Толстяк с необычайной живостью повернулся к говорившему:
— В две восемнадцать! Ну, вот видите! В две восемнадцать по грязи!.. Вы знаете, когда Николай Васильевич Телегин умер, ее мать, Тину, вели за гробом.
— Поганой метлой таких лошадей гнать с ипподрома! — скрипнул вдруг Бурмин, ни к кому не обращаясь и продолжая смотреть вниз.
— Это Каверзу-то? — стремительно повернулся к нему толстяк. — Вы о Каверзе говорите? Ее гнать с ипподрома?
Бурмин не удостоил его ответом. Наверху засмеялись.
А кто-то сказал:
— Поганая-то она поганая, а игра вся на нее! Сейчас своими глазами видел — свояченица Синицына зарядила в десятирублевых пять билетов…
Толстяк с биноклем посмотрел на говорившего и стремительно сорвался с места. Протискавшись к трехрублевой кассе, он сунул скомканную, задолго приготовленную трешницу в окошко:
— Перый номер, пожалуйста!
Каверза шла под первым номером.
Получив билет, он вернулся на место и добродушно, успокоенно заговорил снова с Бурминым о достоинствах маленькой гнедой кобылы. Бурмин молчал. Смотрел вниз на усыпанную желтым песком беговую дорожку, и у него вздрагивала черная великолепная борода.
Стоя спиной к решетке, Сосунов в поклоне Бурмину еще раз приподнял свою элегантную светлую шляпу…

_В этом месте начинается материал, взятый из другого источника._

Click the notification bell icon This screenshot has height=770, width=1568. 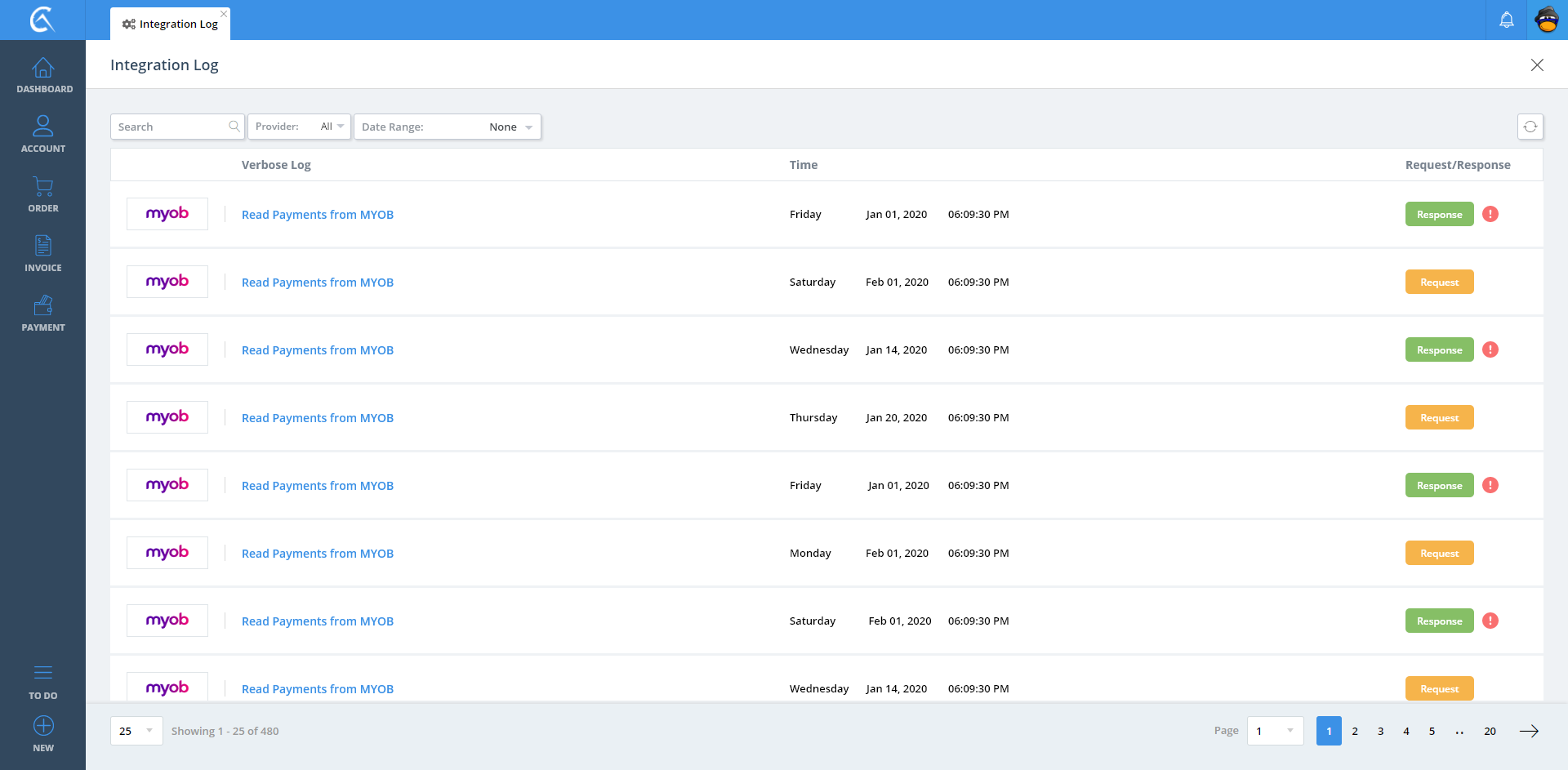[x=1506, y=20]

Никита и Семка стояли внизу, в членской.
Солнечный тихий день привлек в это воскресенье на ипподром тысячи народу. В безоблачной синеве над беговым кругом мощно рокотали моторы аэропланов: на хорах трибун весело звенела музыка; гудела толпа; на внутреннем кругу, в клумбах и газонах, били фонтаны, а цветные пятна шелковых камзолов наездников и удары судейского колокола, возвещавшие начало заездов, сообщали особую красочность и волнение яркому, нарядному солнечному дню. И Никита и Семка с жадностью замечали каждую мелочь этого невиданного зрелища, и были оба похожи на детей перед витриной игрушечного магазина. Но с того момента, когда на кругу появился малиновый камзол Синицына, все внимание Никиты устремилось к нему. Он хорошо разглядел его круглое, краснощекое лицо и запомнил на всю жизнь. Запомнил и лошадь. Маленькая, гнедая, с прицепленным к седелке первым номером, заложив уши, она проносилась мимо пулей и напоминала заводную машину быстрым и четким перебором ног. Никогда не видавший беговых лошадей, Никита инстинктивно угадывал в ней серьезную соперницу своему серому Внуку. И каждый раз, когда малиновый камзол появлялся перед ним и Семкой, в его сердце скатывалась крупная капля тревоги за Внука…
Лутошкин выехал на Внуке после всех. Проезжая близко к решетке, он весело посмотрел на Никиту и кивнул ему головой. На Лутошкине был синий шелковый камзол и белый картуз. Серый Внук с белыми бинтами на ногах и гордо вскинутой головой показался Никите необыкновенным и чудесным. К седелке у него была привешена дощечка с цифрой шесть.